If You Can’t Tell Which Dollar Signed the Case, You’re Flying Blind

By Brittany Winters, Director of Client Relations

Ask most firms which marketing channel signs their best cases and you get a shrug, a guess, or a dashboard full of impressions. Impressions don’t pay associates. The whole point of marketing is to connect a dollar spent to a retainer signed — and if you can’t draw that line, you’re guessing with your budget.

That line is called attribution. It’s not glamorous, but it’s the difference between scaling what works and quietly funding what doesn’t.

What attribution actually answers

  • Which channel produced this signed case — LSA, search ad, organic, social?
  • What’s our real cost *per signed retainer*, not per click?
  • Where in the journey are good cases dropping off?
  • Which campaigns can we pour more into, and which should we kill today?

Notice none of those questions is "how many impressions did we get." That number always goes up and never pays a bill.

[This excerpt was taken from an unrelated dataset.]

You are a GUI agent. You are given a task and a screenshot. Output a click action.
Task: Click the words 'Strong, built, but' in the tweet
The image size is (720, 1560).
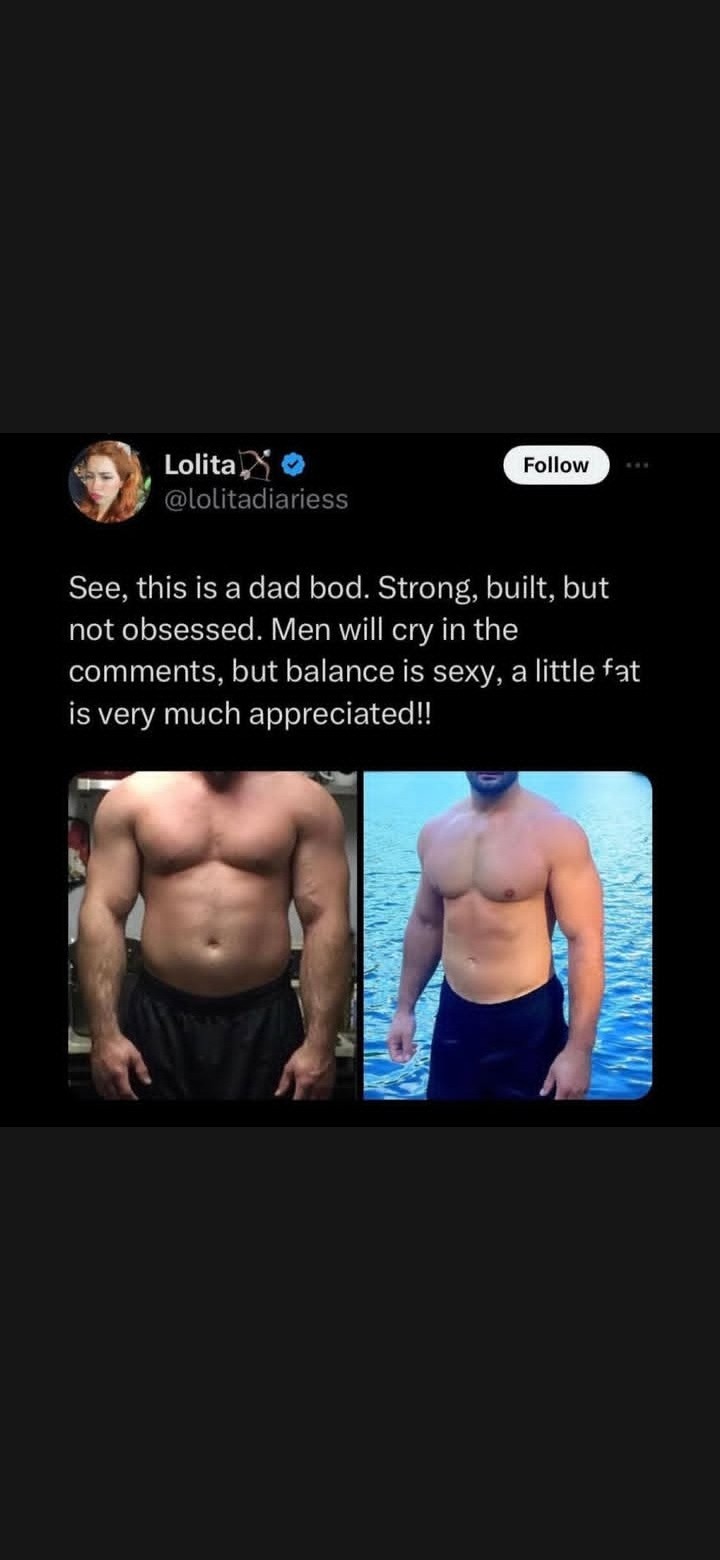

The stack that makes it possible

You don’t need anything exotic. You need three layers talking to each other:

  • Call tracking. Dynamic numbers (CallRail and the like) tell you which keyword and campaign drove the phone call — and most PI cases still start with a phone call.
  • A case management system. Clio, Filevine, MyCase — wherever you track matters, the lead source should ride along from first contact to signed retainer.
  • Reporting that ends at "signed." Not clicks, not form-fills. The report should stop at retainers and revenue, because that’s the only scoreboard that counts.

Exclusive vs. shared changes the math

Attribution gets murky fast when an inquiry is shared across firms — you can’t cleanly credit a case you only half-won. Exclusive demand, where the lead is yours alone from the first touch, makes the whole chain measurable and gives you room to actually work the case instead of racing four competitors to the phone.

"Marketing is working" is a feeling. "This channel produced eleven signed cases at a defined cost each" is a decision you can act on.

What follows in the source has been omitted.